Quando il ciclo favorevole delle materie prime ha termine, la dinamica del Pil inverte rapidamente la tendenza. L’economia entra in recessione, in conseguenza del crollo di consumi e investimenti privati. Le entrate fiscali calano mentre la spesa pubblica rimane (almeno inizialmente) elevata. Il deficit pubblico cresce a dismisura (nel 2016 il solo deficit primario raggiungerà il 23,4 per cento del Pil), così come quello di parte corrente (pari al 7,6 nel 2015 e solo al 6,6 per cento nel 2016, grazie – si fa per dire – al crollo delle importazioni, superiore negli ultimi 12 mesi al 40 per cento). Tranne che i beni di prima necessità si importa poco o nulla – anche perché manca la valuta pregiata (cioè i dollari), nonostante l’introduzione di un sistema di cambi multipli.
Le conseguenze sono a dir poco devastanti. Il mercato internazionale cessa di acquistare titoli governativi, anticipando la possibilità di un prossimo default. Il deficit pubblico viene così monetizzato spingendo rapidamente verso l’alto l’inflazione che, secondo il Fondo monetario, raggiungerà il 700 per cento nel 2016 e il 2.200 per cento nel 2017. Viene dichiarato lo stato di emergenza (almeno sino al 15 luglio).

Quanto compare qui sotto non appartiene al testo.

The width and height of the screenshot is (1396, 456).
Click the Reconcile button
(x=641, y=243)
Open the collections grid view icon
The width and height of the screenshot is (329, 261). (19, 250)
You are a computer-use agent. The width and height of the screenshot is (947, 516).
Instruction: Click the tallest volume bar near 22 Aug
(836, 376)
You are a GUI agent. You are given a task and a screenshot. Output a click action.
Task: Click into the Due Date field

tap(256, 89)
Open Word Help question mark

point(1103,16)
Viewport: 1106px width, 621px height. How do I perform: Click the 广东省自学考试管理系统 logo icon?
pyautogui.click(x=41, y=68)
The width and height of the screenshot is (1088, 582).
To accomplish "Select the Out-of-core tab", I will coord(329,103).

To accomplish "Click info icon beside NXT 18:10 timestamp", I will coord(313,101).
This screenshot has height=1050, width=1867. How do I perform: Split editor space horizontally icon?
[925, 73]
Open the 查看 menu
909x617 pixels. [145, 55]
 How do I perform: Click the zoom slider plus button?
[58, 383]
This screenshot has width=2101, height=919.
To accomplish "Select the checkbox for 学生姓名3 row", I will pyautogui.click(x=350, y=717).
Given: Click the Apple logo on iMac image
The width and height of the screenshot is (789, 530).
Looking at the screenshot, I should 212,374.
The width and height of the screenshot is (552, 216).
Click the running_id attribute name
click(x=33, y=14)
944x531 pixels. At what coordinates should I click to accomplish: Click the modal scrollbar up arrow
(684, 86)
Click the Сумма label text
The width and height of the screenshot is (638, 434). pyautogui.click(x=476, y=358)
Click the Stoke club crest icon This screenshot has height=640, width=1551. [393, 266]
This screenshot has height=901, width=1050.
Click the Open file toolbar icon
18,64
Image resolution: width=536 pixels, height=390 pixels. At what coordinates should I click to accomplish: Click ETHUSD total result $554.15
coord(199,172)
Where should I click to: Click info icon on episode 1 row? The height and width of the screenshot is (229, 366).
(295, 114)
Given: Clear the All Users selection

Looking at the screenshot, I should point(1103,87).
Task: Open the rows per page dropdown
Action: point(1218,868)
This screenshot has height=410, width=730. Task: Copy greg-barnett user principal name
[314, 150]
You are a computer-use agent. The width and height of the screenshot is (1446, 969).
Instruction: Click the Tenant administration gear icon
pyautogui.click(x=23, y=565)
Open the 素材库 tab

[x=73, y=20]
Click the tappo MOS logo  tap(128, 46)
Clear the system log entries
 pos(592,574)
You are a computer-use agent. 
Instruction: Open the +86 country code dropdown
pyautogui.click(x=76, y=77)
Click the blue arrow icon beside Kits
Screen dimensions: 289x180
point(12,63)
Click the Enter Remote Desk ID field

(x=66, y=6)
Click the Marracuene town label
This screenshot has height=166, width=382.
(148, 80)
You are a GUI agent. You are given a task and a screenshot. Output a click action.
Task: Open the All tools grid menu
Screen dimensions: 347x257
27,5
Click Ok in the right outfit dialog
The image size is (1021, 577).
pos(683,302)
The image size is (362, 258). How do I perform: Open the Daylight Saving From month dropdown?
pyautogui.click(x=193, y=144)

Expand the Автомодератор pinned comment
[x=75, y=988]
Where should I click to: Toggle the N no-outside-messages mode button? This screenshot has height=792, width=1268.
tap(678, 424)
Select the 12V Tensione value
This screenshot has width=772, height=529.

Più in generale, (quasi) tutto l’intero sistema socio-economico entra in una situazione di stallo per la mancanza di energia – oltre che di beni importati. Le scuole vengono chiuse un giorno in anticipo. Nel settore pubblico la settimana lavorativa diventa di soli due giorni. Numerose imprese sono costrette a interrompere l’attività produttiva in conseguenza delle continue interruzioni nella fornitura di energia elettrica. Si tratta di un risultato per certi versi paradossale, considerando che il Venezuela vanta il più grande stock di riserve petrolifere al mondo. Ma in realtà la maggior parte dell’energia del paese è generata da centrali idroelettriche in questo momento inutilizzabili per via del basso livello di acqua accumulata all’interno dei principali bacini artificiali. Una condizione (quella meteorologica) che Maduro e i suoi seguaci difficilmente potranno attribuire – ricorrendo a una retorica ormai stucchevole, usata per giustificare tutti i risultati negativi degli ultimi mesi – alla “scellerata condotta della borghesia del paese”.